=== Extracted records ===

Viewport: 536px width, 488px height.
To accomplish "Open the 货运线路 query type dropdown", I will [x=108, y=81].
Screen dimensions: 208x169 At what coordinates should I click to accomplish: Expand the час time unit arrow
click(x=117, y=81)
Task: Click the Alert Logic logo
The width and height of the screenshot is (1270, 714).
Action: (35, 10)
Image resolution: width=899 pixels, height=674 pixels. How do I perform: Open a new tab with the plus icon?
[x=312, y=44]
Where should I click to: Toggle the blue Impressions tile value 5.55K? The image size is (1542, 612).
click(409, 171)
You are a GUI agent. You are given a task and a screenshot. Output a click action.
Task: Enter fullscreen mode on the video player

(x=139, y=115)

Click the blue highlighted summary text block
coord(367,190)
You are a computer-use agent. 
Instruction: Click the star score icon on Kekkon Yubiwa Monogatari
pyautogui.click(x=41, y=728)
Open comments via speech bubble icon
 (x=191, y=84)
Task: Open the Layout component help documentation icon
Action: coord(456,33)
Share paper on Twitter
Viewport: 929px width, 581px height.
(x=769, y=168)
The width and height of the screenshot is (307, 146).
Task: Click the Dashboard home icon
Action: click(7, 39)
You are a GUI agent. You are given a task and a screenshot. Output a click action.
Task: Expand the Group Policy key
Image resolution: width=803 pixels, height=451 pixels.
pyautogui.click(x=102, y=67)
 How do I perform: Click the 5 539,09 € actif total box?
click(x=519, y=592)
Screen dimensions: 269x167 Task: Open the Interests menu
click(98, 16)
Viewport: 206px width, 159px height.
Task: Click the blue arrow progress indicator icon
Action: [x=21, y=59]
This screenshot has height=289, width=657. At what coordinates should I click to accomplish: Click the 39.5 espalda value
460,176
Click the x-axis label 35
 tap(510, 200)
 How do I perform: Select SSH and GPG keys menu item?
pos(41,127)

===

Work order: Exact repetition is required: return every record shown above.

Your solution:
Viewport: 536px width, 488px height.
To accomplish "Open the 货运线路 query type dropdown", I will [x=108, y=81].
Screen dimensions: 208x169 At what coordinates should I click to accomplish: Expand the час time unit arrow
click(x=117, y=81)
Task: Click the Alert Logic logo
The width and height of the screenshot is (1270, 714).
Action: (35, 10)
Image resolution: width=899 pixels, height=674 pixels. How do I perform: Open a new tab with the plus icon?
[x=312, y=44]
Where should I click to: Toggle the blue Impressions tile value 5.55K? The image size is (1542, 612).
click(409, 171)
You are a GUI agent. You are given a task and a screenshot. Output a click action.
Task: Enter fullscreen mode on the video player

(x=139, y=115)

Click the blue highlighted summary text block
coord(367,190)
You are a computer-use agent. 
Instruction: Click the star score icon on Kekkon Yubiwa Monogatari
pyautogui.click(x=41, y=728)
Open comments via speech bubble icon
 (x=191, y=84)
Task: Open the Layout component help documentation icon
Action: coord(456,33)
Share paper on Twitter
Viewport: 929px width, 581px height.
(x=769, y=168)
The width and height of the screenshot is (307, 146).
Task: Click the Dashboard home icon
Action: click(7, 39)
You are a GUI agent. You are given a task and a screenshot. Output a click action.
Task: Expand the Group Policy key
Image resolution: width=803 pixels, height=451 pixels.
pyautogui.click(x=102, y=67)
 How do I perform: Click the 5 539,09 € actif total box?
click(x=519, y=592)
Screen dimensions: 269x167 Task: Open the Interests menu
click(98, 16)
Viewport: 206px width, 159px height.
Task: Click the blue arrow progress indicator icon
Action: [x=21, y=59]
This screenshot has height=289, width=657. At what coordinates should I click to accomplish: Click the 39.5 espalda value
460,176
Click the x-axis label 35
 tap(510, 200)
 How do I perform: Select SSH and GPG keys menu item?
pos(41,127)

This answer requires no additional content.